### DESCRIPTION OF THE TASK
Transcribe the lines below verbatim, beginning at the line that contains "The image size is (800, 600)." and stopping after the line that contains "will click(x=147, y=240).".

-- begin RECORDED DATA --

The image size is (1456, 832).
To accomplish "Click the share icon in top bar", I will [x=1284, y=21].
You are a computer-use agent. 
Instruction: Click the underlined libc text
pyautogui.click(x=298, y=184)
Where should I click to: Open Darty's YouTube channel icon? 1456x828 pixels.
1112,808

-- end RECORDED DATA --
-- begin RECORDED DATA --

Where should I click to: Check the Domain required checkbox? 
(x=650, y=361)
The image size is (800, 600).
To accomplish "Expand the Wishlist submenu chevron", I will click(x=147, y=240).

-- end RECORDED DATA --
-- begin RECORDED DATA --

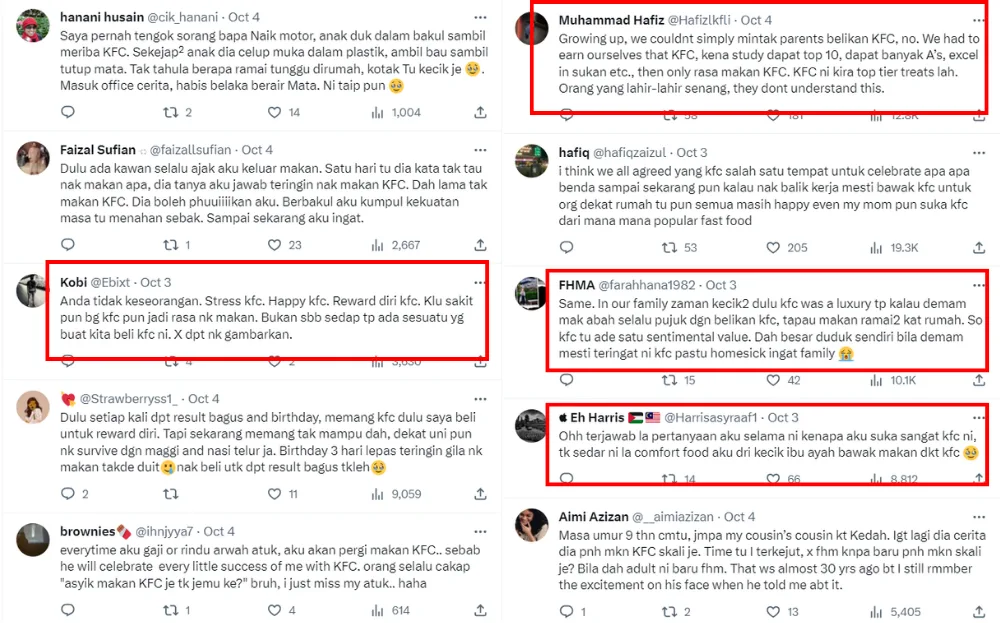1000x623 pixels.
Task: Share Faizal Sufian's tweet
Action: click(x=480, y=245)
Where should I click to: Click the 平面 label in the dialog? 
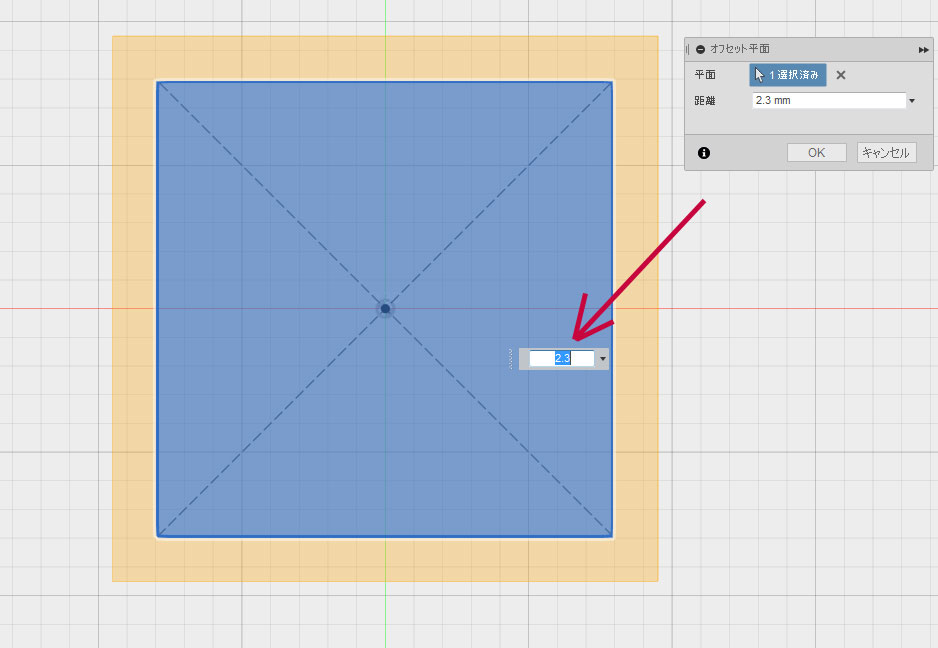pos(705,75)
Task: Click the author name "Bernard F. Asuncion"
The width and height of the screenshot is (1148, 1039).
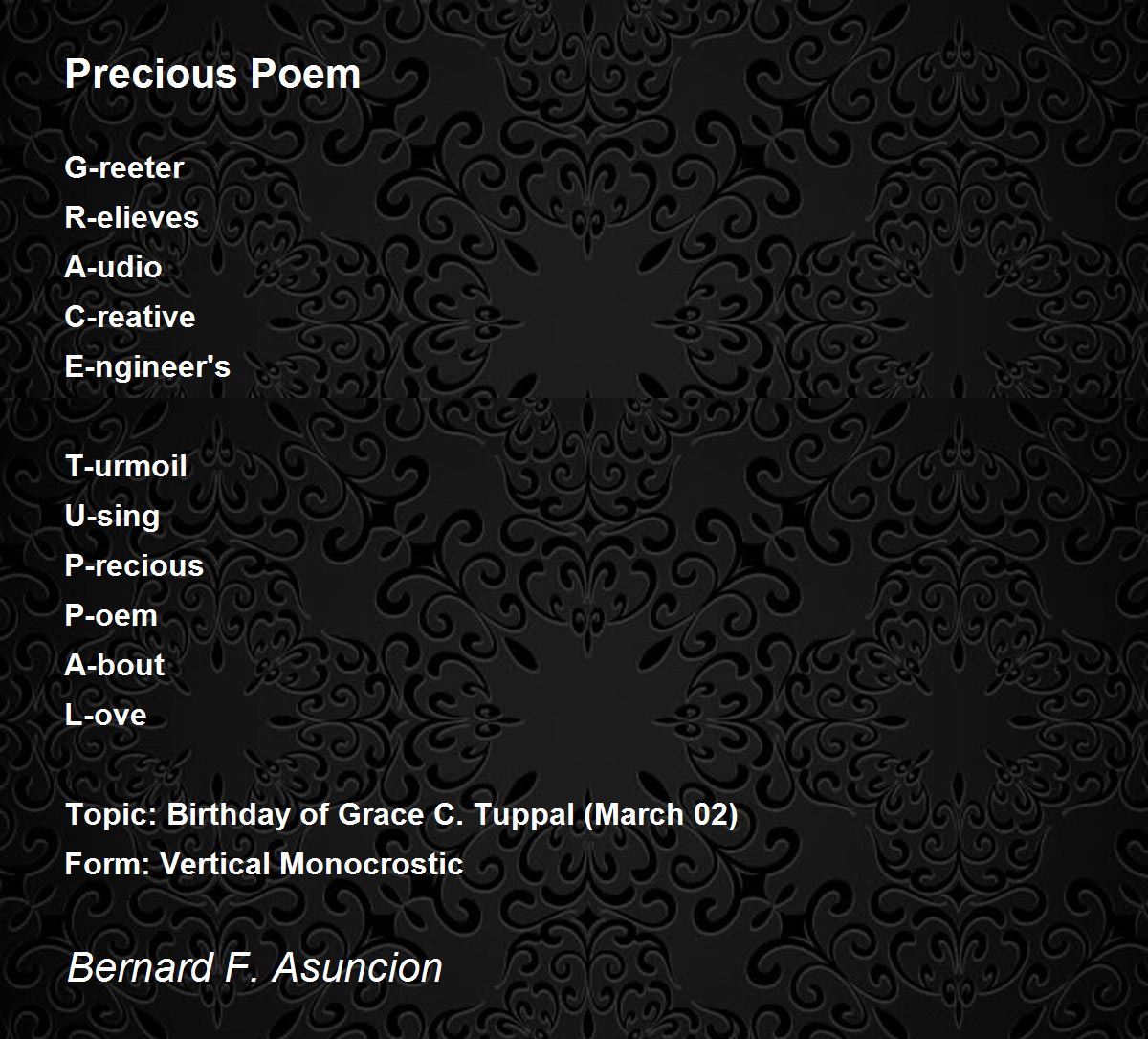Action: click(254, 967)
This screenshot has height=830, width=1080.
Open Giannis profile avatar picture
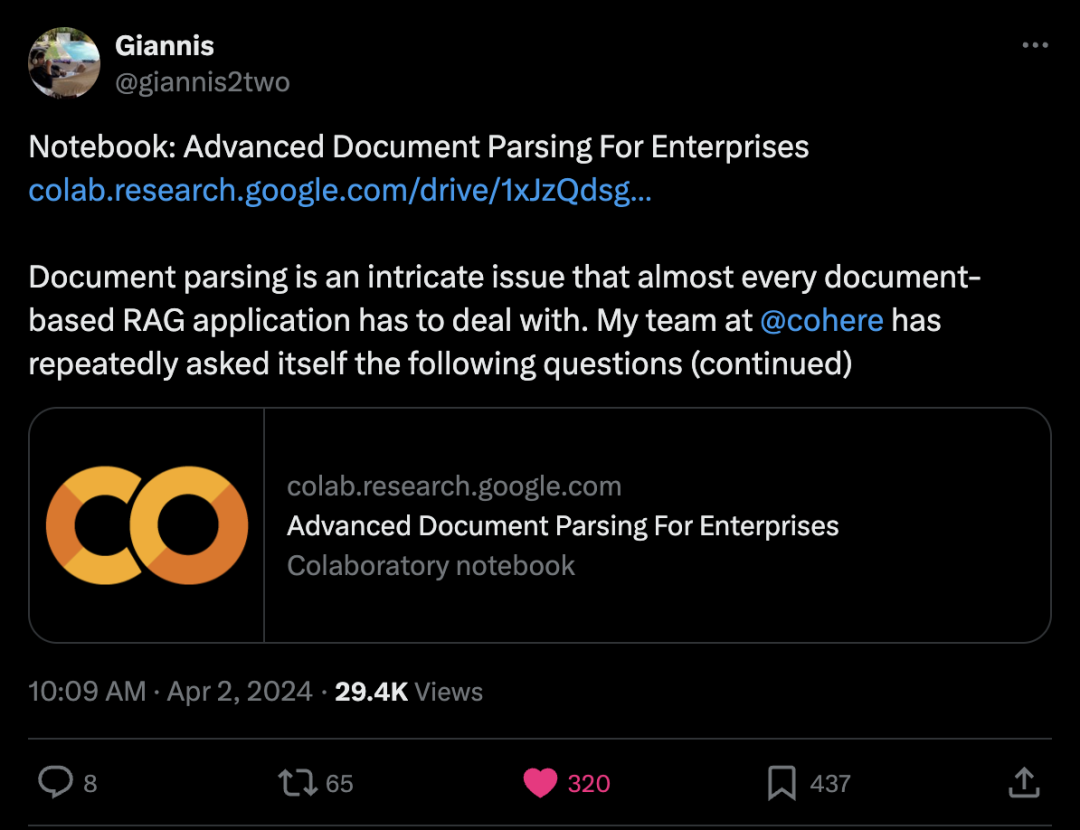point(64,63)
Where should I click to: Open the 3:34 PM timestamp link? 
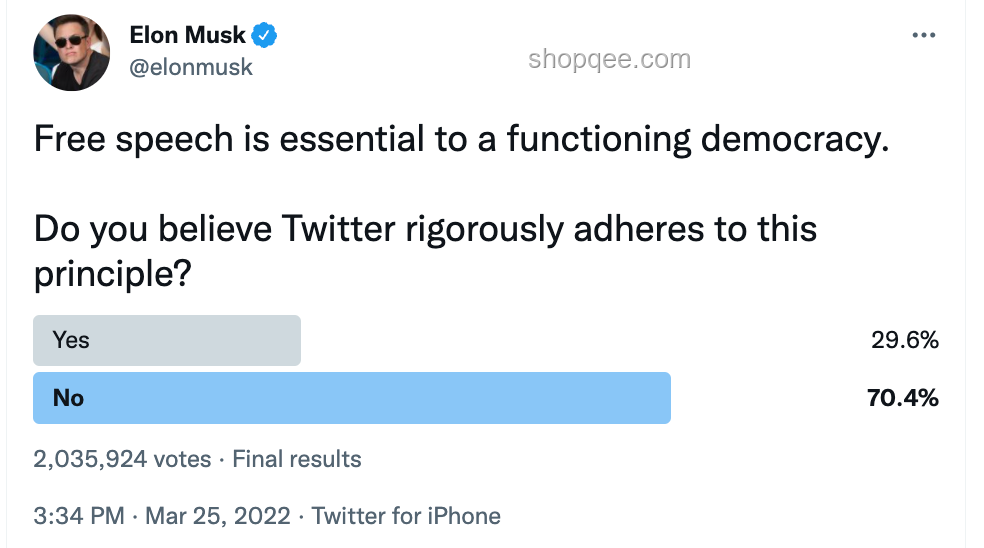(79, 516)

-- end RECORDED DATA --

### RESULT
The image size is (800, 600).
To accomplish "Expand the Wishlist submenu chevron", I will click(x=147, y=240).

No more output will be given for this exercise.